→ EXERCISE GOAL: Please return the lines of the data below, word for word, from the first line through the line containing "You are a computer-use agent. 1024x647".

(DATA RECORDS begins)

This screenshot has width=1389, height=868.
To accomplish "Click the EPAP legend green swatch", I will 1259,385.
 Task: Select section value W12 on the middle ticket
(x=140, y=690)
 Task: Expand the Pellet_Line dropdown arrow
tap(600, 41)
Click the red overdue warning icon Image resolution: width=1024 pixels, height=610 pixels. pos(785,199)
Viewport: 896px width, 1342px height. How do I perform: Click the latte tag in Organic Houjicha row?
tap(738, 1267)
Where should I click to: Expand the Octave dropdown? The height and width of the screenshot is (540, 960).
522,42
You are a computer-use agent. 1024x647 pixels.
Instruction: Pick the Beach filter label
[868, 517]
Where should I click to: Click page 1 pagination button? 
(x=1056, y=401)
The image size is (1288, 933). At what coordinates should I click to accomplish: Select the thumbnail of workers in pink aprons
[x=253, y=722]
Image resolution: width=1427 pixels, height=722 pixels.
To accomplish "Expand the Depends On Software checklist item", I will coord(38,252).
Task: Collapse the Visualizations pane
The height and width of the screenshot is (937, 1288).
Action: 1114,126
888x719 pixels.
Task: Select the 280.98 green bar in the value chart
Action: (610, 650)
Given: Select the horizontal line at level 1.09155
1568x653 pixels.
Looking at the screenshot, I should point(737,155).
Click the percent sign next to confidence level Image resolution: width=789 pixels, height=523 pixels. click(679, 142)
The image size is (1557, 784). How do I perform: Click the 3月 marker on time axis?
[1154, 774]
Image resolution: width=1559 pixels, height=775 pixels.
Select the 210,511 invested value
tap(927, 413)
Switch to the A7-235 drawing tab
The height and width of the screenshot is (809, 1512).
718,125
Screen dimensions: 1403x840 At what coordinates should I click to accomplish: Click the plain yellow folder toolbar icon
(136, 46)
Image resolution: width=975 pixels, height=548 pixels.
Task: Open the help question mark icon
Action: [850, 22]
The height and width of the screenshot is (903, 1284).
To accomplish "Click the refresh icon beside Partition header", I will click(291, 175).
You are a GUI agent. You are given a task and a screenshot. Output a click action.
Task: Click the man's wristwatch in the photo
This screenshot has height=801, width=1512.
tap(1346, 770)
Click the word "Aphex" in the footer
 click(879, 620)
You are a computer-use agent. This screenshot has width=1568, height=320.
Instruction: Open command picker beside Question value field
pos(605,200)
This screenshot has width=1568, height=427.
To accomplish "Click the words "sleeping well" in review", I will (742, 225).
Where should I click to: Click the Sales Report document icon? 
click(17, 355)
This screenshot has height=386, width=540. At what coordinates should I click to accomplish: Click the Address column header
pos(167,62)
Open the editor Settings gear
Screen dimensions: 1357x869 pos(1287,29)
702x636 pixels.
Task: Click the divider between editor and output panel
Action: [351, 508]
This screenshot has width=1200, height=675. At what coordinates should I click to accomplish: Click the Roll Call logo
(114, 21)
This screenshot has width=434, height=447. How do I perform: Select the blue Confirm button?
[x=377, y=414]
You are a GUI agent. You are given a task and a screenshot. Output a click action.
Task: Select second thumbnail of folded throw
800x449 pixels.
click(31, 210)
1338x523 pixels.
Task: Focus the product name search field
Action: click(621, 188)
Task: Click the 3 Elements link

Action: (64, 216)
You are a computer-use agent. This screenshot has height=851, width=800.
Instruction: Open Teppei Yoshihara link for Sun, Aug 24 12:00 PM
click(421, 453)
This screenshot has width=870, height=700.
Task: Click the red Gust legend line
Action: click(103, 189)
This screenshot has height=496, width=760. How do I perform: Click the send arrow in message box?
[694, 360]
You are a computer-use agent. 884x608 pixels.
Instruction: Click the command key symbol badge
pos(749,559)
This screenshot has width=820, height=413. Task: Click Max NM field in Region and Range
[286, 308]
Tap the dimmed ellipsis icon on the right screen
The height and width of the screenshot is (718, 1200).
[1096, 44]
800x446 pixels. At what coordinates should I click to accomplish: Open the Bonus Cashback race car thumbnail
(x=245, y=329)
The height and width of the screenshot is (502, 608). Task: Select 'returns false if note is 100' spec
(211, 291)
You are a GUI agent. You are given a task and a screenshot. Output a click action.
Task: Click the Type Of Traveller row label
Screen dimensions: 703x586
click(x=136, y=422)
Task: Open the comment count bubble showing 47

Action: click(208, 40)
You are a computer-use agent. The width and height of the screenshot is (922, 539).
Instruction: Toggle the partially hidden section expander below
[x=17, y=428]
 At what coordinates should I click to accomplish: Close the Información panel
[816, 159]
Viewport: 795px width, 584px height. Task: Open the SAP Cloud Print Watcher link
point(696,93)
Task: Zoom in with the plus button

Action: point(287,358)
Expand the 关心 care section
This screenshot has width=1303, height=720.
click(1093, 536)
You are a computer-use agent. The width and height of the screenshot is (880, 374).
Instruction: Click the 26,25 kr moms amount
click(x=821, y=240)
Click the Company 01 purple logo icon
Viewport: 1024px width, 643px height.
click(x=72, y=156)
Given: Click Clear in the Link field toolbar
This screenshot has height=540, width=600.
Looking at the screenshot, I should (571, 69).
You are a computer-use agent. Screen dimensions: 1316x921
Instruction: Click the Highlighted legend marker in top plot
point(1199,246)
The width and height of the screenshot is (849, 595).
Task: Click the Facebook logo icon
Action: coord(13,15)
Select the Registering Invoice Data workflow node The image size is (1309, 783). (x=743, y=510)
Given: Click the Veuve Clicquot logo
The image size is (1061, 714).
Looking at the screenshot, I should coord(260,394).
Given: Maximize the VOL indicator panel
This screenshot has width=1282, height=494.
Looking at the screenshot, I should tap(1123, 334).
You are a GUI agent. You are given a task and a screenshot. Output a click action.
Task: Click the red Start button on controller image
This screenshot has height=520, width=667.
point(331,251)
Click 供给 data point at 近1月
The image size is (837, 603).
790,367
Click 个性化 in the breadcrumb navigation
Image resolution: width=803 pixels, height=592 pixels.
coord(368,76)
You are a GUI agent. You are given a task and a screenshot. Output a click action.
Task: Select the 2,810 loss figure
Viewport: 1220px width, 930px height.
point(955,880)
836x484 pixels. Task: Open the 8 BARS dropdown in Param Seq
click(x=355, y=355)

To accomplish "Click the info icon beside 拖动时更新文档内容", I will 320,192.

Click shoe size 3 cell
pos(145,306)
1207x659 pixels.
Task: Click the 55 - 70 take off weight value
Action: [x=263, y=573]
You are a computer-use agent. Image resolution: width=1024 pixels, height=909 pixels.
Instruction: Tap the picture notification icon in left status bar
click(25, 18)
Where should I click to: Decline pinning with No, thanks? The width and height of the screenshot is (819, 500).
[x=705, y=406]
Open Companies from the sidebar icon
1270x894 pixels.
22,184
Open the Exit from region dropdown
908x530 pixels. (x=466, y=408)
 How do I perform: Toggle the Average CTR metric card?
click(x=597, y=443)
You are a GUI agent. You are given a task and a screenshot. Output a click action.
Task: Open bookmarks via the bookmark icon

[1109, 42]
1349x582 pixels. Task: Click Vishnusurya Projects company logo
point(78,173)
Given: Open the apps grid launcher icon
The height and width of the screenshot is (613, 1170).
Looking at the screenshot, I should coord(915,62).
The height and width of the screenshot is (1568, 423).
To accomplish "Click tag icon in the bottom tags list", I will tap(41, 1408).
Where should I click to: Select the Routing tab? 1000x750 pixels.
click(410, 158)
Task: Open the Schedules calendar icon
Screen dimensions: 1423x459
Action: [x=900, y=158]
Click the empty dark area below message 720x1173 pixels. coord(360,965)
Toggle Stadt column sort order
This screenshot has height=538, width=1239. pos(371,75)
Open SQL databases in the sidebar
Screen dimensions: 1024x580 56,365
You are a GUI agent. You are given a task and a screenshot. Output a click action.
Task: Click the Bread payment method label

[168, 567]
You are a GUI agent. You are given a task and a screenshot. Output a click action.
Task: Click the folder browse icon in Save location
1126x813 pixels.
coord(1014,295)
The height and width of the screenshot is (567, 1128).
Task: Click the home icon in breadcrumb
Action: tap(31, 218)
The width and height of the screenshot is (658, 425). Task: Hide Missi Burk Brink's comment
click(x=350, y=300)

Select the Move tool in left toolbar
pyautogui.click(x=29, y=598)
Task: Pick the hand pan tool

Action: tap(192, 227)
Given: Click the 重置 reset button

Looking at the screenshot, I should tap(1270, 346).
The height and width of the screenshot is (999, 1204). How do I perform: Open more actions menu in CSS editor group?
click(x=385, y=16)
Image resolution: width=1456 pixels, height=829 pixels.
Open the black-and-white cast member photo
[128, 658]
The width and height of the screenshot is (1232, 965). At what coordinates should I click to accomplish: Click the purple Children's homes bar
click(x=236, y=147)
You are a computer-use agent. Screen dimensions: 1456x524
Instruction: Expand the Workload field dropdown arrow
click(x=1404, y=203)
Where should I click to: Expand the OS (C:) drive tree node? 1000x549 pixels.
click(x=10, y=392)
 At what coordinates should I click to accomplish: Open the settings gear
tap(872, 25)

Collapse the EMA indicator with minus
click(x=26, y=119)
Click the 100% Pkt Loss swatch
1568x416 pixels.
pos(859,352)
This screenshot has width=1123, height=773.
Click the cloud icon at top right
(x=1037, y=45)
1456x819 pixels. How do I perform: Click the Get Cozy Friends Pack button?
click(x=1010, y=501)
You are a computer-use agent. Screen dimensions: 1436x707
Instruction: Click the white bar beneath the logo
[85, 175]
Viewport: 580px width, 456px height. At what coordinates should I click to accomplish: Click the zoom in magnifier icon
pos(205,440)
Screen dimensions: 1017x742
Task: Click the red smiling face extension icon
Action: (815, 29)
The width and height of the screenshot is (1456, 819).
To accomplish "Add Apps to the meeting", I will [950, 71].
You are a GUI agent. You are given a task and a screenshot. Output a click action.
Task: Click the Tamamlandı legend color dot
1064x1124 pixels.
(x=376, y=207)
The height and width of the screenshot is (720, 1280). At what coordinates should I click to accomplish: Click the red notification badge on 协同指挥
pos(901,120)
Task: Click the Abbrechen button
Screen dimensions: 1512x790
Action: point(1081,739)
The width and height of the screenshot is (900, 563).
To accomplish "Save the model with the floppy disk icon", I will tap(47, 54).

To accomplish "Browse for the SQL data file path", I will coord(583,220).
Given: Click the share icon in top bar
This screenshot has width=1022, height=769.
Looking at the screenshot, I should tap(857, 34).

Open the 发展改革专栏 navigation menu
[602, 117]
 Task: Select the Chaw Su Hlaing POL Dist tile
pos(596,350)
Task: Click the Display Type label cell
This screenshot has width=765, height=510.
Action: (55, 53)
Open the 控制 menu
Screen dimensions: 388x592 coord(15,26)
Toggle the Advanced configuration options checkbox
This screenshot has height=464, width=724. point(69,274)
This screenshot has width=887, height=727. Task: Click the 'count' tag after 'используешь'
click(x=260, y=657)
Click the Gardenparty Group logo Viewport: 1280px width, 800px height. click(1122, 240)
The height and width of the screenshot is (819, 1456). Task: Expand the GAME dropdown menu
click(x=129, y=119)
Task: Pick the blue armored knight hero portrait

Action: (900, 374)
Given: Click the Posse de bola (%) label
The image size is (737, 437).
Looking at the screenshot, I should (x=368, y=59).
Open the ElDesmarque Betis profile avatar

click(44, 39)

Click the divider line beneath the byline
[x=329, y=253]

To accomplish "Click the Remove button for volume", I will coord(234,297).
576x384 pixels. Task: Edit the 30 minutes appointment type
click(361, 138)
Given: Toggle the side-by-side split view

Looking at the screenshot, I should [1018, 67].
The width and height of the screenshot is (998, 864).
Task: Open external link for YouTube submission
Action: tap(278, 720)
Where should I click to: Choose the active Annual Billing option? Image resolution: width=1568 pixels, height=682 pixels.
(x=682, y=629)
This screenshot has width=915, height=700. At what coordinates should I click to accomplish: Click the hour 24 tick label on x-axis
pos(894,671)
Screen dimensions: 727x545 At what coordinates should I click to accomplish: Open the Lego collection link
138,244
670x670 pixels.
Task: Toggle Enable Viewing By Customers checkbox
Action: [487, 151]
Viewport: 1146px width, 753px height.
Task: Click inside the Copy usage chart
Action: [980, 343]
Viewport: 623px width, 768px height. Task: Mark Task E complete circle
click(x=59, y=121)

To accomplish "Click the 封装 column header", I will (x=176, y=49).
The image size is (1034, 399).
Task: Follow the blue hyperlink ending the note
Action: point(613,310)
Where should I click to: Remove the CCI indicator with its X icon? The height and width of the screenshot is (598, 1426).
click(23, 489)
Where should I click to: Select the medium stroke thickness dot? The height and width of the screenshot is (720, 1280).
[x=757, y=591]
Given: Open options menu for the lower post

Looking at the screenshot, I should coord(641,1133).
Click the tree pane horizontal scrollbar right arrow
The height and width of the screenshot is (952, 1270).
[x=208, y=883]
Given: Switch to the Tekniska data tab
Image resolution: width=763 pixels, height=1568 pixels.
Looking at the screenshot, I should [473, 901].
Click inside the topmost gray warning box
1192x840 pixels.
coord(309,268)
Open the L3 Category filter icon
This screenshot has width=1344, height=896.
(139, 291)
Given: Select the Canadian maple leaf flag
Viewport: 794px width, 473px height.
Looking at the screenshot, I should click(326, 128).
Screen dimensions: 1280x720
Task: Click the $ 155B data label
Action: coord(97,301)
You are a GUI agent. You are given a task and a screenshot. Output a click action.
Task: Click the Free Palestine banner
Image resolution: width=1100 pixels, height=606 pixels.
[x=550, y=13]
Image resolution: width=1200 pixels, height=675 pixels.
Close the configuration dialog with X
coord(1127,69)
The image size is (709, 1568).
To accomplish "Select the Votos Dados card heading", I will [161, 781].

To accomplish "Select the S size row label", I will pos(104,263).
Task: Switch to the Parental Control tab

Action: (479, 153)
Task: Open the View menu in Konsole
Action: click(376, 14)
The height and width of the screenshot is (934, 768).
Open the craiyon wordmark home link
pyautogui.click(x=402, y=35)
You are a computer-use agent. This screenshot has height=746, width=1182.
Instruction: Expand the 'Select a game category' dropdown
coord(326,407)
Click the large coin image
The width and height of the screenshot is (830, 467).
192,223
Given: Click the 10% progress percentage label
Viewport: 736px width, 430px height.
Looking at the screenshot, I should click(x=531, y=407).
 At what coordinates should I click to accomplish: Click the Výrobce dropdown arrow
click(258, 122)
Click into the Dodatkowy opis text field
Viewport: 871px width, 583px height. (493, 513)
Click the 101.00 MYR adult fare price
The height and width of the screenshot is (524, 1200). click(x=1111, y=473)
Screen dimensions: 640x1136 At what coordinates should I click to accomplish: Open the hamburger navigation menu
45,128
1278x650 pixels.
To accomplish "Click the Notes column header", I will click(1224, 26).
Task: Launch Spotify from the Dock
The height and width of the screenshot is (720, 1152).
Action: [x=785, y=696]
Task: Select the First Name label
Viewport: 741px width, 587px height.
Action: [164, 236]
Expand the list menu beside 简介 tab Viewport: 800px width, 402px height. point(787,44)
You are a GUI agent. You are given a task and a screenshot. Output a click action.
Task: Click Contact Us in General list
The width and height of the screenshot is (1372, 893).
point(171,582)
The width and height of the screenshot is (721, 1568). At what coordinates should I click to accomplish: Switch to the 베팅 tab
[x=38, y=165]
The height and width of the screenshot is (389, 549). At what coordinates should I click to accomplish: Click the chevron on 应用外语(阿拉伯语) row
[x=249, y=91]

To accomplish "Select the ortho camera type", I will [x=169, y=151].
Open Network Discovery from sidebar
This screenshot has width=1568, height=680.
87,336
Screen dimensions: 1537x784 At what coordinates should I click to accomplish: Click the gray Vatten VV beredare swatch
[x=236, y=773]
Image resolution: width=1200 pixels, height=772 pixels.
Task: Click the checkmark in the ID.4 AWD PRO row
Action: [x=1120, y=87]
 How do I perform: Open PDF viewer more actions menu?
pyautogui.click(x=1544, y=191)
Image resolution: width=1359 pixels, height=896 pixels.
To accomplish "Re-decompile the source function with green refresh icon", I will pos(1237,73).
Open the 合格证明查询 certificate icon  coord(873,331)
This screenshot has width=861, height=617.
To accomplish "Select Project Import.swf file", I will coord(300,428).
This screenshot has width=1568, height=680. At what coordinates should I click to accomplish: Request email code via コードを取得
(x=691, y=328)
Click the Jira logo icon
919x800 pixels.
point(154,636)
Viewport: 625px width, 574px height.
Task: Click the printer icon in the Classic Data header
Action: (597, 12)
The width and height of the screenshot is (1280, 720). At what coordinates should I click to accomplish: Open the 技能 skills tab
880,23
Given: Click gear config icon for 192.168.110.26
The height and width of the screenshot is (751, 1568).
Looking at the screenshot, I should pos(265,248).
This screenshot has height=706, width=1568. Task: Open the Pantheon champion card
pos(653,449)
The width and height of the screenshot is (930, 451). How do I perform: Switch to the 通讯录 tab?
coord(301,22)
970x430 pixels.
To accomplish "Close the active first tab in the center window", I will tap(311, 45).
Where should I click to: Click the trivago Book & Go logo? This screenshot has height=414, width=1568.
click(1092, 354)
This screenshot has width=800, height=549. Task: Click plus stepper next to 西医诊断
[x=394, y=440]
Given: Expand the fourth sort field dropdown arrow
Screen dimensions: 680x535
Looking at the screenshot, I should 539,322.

(DATA RECORDS ends)

→ EXERCISE SOLUTION:
This screenshot has width=1389, height=868.
To accomplish "Click the EPAP legend green swatch", I will 1259,385.
 Task: Select section value W12 on the middle ticket
(x=140, y=690)
 Task: Expand the Pellet_Line dropdown arrow
tap(600, 41)
Click the red overdue warning icon Image resolution: width=1024 pixels, height=610 pixels. pos(785,199)
Viewport: 896px width, 1342px height. How do I perform: Click the latte tag in Organic Houjicha row?
tap(738, 1267)
Where should I click to: Expand the Octave dropdown? The height and width of the screenshot is (540, 960).
522,42
You are a computer-use agent. 1024x647 pixels.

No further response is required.